_What this task involves_
The lines to find are those in the entries that hold the word "will"; copy every one of them.

_Data for this task_
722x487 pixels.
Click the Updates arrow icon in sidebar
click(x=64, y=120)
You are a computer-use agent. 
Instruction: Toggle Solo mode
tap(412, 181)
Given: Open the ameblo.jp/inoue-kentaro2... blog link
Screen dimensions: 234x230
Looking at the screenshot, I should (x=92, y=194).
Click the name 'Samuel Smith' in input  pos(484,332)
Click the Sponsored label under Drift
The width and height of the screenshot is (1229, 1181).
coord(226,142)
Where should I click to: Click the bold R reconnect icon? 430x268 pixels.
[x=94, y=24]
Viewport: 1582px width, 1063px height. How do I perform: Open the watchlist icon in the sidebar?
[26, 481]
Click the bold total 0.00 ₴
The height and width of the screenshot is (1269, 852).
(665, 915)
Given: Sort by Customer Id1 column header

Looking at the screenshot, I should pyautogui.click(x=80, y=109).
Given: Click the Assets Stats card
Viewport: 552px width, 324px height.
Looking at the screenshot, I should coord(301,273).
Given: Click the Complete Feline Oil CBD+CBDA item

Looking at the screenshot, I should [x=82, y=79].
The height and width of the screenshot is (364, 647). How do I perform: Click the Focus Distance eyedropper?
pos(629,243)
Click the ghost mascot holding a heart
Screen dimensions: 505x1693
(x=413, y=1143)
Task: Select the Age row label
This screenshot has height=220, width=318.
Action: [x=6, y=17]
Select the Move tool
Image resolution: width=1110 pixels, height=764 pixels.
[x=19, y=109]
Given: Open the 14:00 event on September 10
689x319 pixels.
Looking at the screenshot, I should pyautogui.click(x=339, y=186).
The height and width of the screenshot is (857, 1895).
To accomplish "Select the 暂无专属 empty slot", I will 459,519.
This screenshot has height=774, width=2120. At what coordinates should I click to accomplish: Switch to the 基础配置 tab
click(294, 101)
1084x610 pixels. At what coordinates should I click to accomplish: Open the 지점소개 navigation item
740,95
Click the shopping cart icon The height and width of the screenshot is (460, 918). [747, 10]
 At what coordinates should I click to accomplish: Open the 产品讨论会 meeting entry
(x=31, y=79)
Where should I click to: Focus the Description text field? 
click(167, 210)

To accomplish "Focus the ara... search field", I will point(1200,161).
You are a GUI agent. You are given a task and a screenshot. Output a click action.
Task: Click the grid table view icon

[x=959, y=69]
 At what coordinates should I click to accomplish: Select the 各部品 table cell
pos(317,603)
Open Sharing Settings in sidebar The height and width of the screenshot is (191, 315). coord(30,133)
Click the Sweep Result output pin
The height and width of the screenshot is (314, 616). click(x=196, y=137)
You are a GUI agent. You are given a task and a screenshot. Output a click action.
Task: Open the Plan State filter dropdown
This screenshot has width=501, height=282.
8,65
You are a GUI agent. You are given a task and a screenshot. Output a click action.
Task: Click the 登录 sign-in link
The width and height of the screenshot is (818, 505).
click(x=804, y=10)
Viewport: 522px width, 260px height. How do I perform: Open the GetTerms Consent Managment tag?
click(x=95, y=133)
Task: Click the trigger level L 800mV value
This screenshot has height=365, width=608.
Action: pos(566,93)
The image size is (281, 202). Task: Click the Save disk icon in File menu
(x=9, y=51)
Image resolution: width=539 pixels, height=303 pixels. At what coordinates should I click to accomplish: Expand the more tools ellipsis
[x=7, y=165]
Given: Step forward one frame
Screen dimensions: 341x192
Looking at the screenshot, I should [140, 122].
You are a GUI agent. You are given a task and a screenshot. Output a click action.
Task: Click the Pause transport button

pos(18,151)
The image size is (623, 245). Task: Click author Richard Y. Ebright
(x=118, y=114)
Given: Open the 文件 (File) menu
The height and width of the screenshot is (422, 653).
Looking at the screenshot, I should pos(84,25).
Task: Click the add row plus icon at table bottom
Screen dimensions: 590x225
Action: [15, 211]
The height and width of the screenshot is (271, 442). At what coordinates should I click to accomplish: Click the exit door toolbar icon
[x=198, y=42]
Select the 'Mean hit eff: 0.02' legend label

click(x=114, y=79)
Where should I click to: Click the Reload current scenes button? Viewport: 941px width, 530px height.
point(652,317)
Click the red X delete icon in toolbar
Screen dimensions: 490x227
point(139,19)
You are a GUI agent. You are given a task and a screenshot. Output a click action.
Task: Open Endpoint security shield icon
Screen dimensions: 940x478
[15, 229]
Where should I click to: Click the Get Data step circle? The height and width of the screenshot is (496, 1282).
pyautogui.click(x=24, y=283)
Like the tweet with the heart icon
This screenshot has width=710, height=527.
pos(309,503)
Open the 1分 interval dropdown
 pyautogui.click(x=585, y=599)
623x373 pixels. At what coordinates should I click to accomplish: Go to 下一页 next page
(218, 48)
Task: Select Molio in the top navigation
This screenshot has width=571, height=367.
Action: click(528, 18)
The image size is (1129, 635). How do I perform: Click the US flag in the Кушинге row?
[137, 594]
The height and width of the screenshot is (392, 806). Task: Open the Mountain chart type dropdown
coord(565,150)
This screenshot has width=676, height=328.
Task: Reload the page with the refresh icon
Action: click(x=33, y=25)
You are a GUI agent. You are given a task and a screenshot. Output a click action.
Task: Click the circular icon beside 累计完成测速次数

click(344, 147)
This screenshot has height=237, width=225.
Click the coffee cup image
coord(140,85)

_Exercise response_
To accomplish "Select the 暂无专属 empty slot", I will 459,519.
To accomplish "Focus the ara... search field", I will point(1200,161).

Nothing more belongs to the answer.